Open tolot27 opened 8 years ago
It would be much easier if the toolkit would use the system settings from the environment (http_proxy variable).
It's on our plate.
A word of caution about proxies - we realize that they're required in many environments, but they sometimes interfere with communications. We've seen some cases where some attention was required to configure them. In particular, they should respect range requests and should NOT try to cache SRA files.
Any schedule for the implementation?
BTW: Caching can be controlled with http request settings (Cache-Control: no-cache
and Pragma: no-cache
). These settings will be respected by most proxy servers.
We have a few projects in the middle of a release cycle right now. I don't have a date projected, but expect it in 2.6.1 or 2.6.2.
We intend to give much more attention to proxy support during the next development period of ncbi-vdb. The types of modifications you mention are trivial enough that they make it out the door in the next release (2.6.1). If not, expect them in 2.6.2.

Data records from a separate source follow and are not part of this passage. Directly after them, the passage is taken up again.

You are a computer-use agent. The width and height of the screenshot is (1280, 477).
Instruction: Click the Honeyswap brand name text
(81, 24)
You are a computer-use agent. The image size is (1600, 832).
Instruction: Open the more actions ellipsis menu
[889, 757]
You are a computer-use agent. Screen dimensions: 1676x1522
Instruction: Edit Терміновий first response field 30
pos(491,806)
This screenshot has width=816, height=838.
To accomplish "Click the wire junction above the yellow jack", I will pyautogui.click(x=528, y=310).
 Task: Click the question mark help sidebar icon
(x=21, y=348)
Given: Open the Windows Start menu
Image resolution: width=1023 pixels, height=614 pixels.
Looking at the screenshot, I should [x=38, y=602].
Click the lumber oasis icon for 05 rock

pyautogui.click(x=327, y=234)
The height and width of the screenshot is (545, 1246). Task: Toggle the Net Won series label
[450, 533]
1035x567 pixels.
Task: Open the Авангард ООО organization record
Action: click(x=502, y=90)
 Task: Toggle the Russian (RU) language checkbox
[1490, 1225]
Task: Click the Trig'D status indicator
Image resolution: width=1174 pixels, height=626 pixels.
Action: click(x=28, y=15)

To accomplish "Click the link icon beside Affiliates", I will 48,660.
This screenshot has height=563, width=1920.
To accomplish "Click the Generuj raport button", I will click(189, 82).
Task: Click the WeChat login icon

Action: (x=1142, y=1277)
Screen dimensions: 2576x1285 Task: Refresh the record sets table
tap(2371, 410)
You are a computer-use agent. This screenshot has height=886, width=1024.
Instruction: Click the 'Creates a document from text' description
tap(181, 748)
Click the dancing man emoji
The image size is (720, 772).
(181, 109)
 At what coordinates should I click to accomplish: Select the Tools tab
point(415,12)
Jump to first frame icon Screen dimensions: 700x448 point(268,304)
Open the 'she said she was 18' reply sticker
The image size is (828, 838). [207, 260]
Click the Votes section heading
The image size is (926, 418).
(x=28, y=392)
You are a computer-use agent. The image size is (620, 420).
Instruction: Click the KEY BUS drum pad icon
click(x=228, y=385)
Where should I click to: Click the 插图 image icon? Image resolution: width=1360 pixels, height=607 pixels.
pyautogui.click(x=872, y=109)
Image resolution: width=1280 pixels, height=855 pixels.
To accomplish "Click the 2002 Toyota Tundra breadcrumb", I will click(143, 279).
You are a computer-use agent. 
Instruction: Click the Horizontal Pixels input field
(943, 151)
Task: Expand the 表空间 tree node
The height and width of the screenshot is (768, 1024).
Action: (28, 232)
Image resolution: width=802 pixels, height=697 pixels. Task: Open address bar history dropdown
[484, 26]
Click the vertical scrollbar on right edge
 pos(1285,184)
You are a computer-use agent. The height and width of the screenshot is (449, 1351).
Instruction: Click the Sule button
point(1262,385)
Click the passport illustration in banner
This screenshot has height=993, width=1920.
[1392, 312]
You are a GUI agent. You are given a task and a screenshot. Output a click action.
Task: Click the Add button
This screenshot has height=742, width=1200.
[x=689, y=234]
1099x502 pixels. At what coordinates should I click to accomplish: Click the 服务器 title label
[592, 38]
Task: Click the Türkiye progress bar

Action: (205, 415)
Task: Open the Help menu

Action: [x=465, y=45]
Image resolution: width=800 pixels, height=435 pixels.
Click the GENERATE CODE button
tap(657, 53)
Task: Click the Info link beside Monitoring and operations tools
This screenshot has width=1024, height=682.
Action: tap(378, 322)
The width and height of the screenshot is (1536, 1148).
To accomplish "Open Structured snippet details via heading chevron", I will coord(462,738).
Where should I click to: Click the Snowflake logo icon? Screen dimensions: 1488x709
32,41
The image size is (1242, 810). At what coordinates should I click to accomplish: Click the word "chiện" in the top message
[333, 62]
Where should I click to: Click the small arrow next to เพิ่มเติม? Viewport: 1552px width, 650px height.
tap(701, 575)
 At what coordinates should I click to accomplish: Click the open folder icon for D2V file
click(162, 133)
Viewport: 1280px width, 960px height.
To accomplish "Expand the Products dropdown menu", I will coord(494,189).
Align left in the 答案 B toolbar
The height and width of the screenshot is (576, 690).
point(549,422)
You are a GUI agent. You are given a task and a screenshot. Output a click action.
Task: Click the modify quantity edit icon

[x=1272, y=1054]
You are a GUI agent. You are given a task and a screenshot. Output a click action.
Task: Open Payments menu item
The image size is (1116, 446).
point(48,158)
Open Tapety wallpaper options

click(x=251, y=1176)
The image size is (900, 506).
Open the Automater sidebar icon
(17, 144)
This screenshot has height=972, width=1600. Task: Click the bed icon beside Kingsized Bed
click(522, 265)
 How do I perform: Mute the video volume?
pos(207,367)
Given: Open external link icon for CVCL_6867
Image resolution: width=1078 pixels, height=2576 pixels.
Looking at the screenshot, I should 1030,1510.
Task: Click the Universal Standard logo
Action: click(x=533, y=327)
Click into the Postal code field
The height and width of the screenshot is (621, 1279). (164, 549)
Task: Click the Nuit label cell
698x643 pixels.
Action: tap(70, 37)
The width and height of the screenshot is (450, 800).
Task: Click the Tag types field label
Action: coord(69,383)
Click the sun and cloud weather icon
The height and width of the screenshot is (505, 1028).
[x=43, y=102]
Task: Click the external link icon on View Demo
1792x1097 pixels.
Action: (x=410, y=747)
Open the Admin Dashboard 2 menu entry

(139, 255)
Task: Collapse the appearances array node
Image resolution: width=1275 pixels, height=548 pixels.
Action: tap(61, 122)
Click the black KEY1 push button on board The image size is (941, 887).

We also have issues using a regular squid proxy using version 2.6.2.
Is there any news on this?
Yes. We were unable to schedule it for 2.6.2, largely because 2.6.2 was a release focused on sra-tools features, rather than VDB features. It is scheduled for 2.6.3, which will again introduce new features into VDB.
That said, authentication introduces more UI-related conditions, and these are not as simple for us to handle, given that many of our tools are used in automated pipelines. Sorry for the wait.
Any progress with this issue?
Yes, it is being worked on now. The first piece of support involves detection of proxy via environment variables - simple enough on the surface, but needs to be integrated into our configuration mechanism.
So we have integrated automatic proxy detection, and it will go out in our next release. Authentication is a relatively simple add-on after that, and will be available soon.
That said, the White House directive that all Federal websites and services will switch to HTTPS causes a wrinkle that is bound to make a lot of proxy configurations unhappy. We have been spending some time recently preparing for the switch to HTTPS, and the biggest concern is the wide variety of proxies and configurations that are out in the wild.
Dear
I have now tested 2.8.0 and still we see major/blocking issues in downloading the data via the sratoolkit. Via wget the download is working nicely, but the tool fails.
I have some output:
[bbnof@gquest] bin $ rm -rf /data/prod/Tools/sratoolkit [bbnof@gquest] bin $ ./test-sra SRR390728
A wget works:
[bbnof@gquest] sratoolkit.2.8.0-centos_linux64 $ wget http://sra-download.ncbi.nlm.nih.gov/srapub/SRR390728 --2016-10-10 13:38:22-- http://sra-download.ncbi.nlm.nih.gov/srapub/SRR390728 Resolving squidproxcl1.be.bayercropscience... 10.3.186.91 Connecting to squidproxcl1.be.bayercropscience|10.3.186.91|:8080... connected. Proxy request sent, awaiting response... 200 OK Length: 193615465 (185M) [application/octet-stream] Saving to: “SRR390728”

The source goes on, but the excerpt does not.